There are uncertainties about the outlook for domestic economic activity and inflation stemming from both domestic and international developments. The forecasts released today are for the recovery in household consumption growth to be sustained as real incomes rise. Businesses in some sectors, however, continue to report that weakness in demand is making it difficult to pass on cost increases to final prices. There is a risk that consumption growth is a little slower than expected, which could weigh on growth in aggregate demand and lead to weaker labour market conditions. Alternatively, as real incomes and wealth continue to rise, households might choose to consume more and save less than expected. Labour market outcomes may also prove stronger than expected, given the signal from a range of leading indicators.
There are also uncertainties regarding the lags in the effect of recent monetary policy easing and how firms’ pricing decisions and wages will respond to the balance between aggregate demand and potential supply for goods and services, conditions in the labour market and continued weak productivity outcomes.
Maintaining price stability and full employment is the priority.
With underlying inflation continuing to decline back towards the midpoint of the 2–3 per cent range and labour market conditions easing slightly, as expected, the Board judged that a further easing of monetary policy was appropriate.

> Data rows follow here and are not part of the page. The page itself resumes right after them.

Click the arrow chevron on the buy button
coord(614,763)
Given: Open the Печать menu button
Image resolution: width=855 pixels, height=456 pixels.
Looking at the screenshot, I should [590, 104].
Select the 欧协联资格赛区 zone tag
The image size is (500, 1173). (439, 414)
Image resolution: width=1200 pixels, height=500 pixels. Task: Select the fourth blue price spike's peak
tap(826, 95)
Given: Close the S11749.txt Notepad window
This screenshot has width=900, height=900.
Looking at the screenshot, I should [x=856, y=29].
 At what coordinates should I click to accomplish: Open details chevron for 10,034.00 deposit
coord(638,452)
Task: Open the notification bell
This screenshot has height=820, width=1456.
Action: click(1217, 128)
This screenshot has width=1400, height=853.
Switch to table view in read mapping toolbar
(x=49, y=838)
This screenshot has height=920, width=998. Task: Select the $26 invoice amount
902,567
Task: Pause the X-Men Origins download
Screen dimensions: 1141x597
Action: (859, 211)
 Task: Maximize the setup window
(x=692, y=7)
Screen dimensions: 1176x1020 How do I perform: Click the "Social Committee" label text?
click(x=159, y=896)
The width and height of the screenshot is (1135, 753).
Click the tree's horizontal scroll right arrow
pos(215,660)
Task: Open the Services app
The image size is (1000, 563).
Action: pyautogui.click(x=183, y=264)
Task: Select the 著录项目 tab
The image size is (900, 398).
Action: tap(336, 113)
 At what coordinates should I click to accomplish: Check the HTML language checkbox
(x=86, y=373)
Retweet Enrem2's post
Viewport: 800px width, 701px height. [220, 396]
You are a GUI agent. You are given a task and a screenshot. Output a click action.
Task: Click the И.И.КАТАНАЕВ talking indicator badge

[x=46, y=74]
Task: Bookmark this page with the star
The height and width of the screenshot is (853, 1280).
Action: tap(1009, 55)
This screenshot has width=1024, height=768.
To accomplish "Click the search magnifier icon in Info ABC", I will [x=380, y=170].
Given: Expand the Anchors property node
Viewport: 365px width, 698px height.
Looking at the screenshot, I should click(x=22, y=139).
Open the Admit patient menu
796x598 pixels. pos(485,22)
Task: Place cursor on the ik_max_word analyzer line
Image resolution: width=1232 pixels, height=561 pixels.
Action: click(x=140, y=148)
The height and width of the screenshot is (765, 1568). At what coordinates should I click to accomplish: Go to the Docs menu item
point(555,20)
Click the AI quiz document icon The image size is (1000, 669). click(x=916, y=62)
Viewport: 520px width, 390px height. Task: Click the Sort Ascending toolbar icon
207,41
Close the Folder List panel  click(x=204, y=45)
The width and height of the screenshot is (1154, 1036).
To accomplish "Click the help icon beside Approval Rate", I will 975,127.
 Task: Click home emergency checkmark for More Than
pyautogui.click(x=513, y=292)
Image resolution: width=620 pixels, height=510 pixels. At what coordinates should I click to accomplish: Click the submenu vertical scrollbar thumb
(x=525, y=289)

This takes the decline in the cash rate since the beginning of the year to 75 basis points. The Board nevertheless remains cautious about the outlook, particularly given the heightened level of uncertainty about both aggregate demand and potential supply. It noted that monetary policy is well placed to respond decisively to international developments if they were to have material implications for activity and inflation in Australia.
The Board will be attentive to the data and the evolving assessment of risks to guide its decisions. In doing so, it will pay close attention to developments in the global economy and financial markets, trends in domestic demand, and the outlook for inflation and the labour market. The Board is focused on its mandate to deliver price stability and full employment and will do what it considers necessary to achieve that outcome.
Decision
Today’s policy decision was unanimous.